We find the trial court's finding that the child could and should not be placed with appellants within a reasonable period of time is supported by the evidence. The court's determination in that neither appellant substantially complied with the case plan is supported by the evidence. The father-appellant's Assignment of Error I is based upon the purported exclusion of relevant testimony. The proffer of such testimony, (T. at 200), indicates the witness would have testified as to his love of the child. The admission or exclusion of relevant evidence is within the sound discretion of the trial court and the court's ruling as to such matters will not be reversed absent an abuse of discretion. Krischbaum v. Dillon (1991) 58 Ohio St.3d 58. In order to find an abuse of discretion, we must find that the trial court's decision was unreasonable, arbitrary or unconscionable and not merely an error of law or judgement. Blakemore v. Blakemore (1983) 5 Ohio St.3d 217 . We find that no abuse of discretion occurred as this cumulative testimony had been presented by appellants. Therefore father-appellant's first Assignment of Error is rejected. On review for manifest weight, a reviewing court is to examine the entire record, weigh the evidence and all reasonable inferences, consider the credibility of the witnesses and determine "whether in resolving conflicts in the evidence, the trier of fact clearly lost its way and created such manifest miscarriage of justice that the judgement must be reversed. State v. Martin (1983)20 Ohio App.3d 172 . See also, State v. Thompkins (1997) 78 Ohio St.3d 380. Here, ample evidence supported the conclusion that the Agency attempted to work through appellants' special needs and work schedules, but that they did not substantially comply or cooperate with the agency to seek family reunification. This Court therefore disagrees with father-appellant's Assignments of Error II, III, IV and mother-appellant's Assignments of Error I, III, IV and V and denies the same.

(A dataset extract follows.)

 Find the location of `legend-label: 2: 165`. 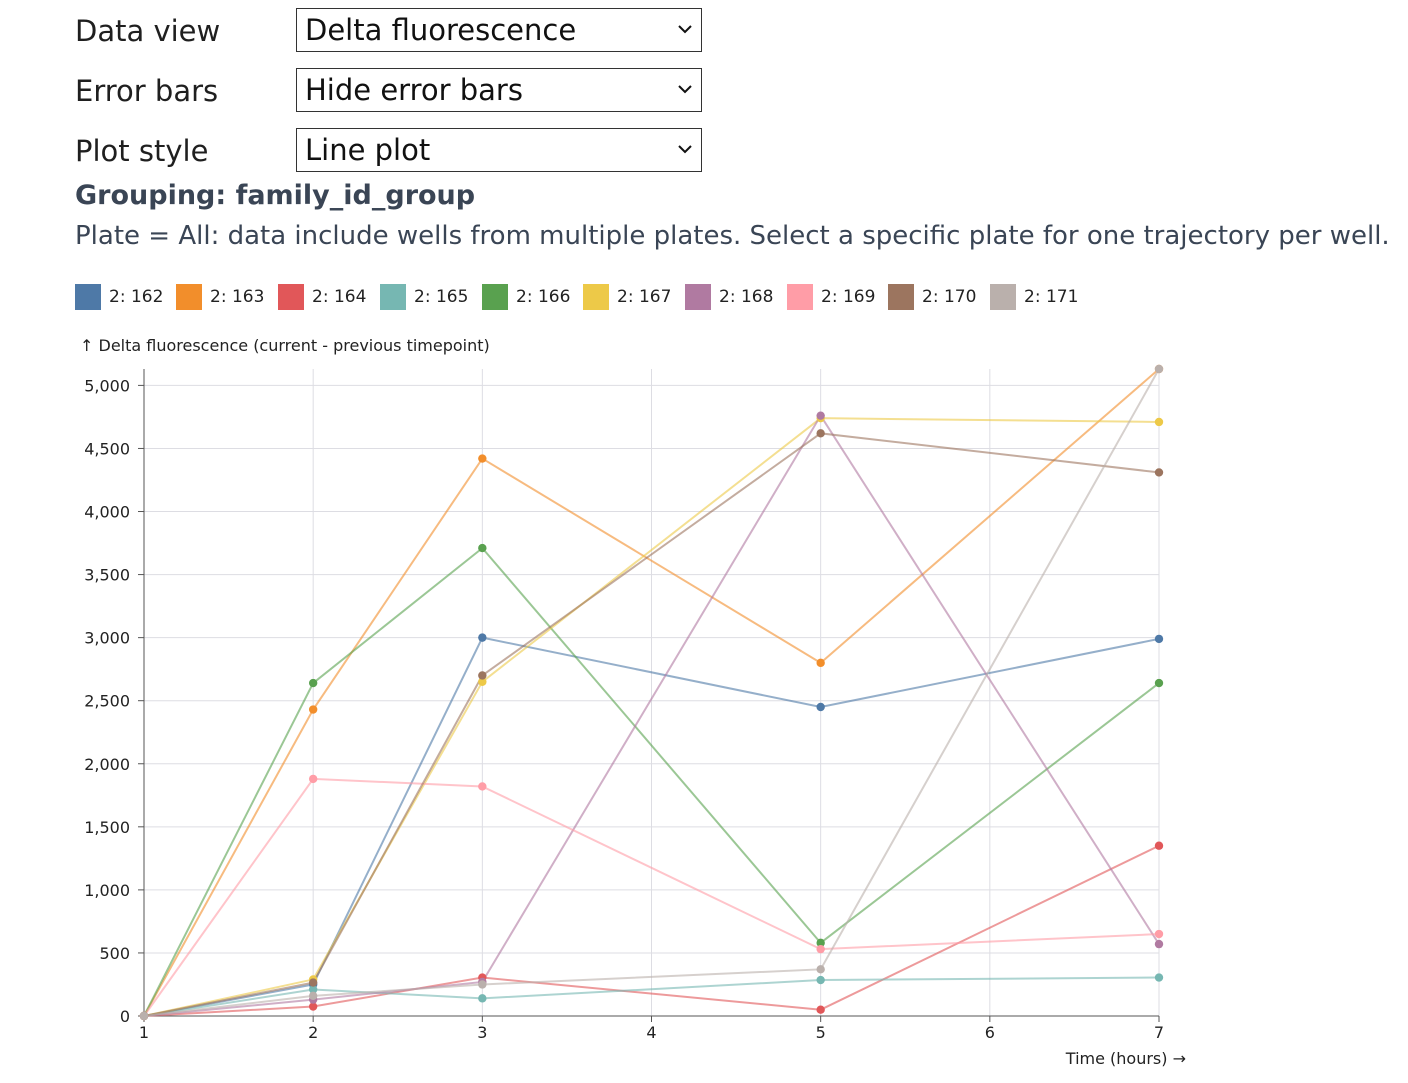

II Mother-appellant As to mother-appellant's Assignment of Error II, no objection was raised as to the admission into evidence of such report. If an objection were proper, such has been waived. Stores Realty Co. v. City of Cleveland (1975) 41 Ohio St.2d 41, Schade v. Carnegie Body Co. (1982)70 Ohio St.2d 207. In addition, the report of the Guardian ad Litem complies with the requirements relevant to the court's determination. The wishes of the child were, of course, not applicable.
The court disagrees with mother-appellant's second Assignment of Error and denies the same.
The decision of the Court of Common Pleas of Tuscarawas County is affirmed.
___________ Boggins, J.
Gwin, P.J., concurs Hoffman, J., concurs.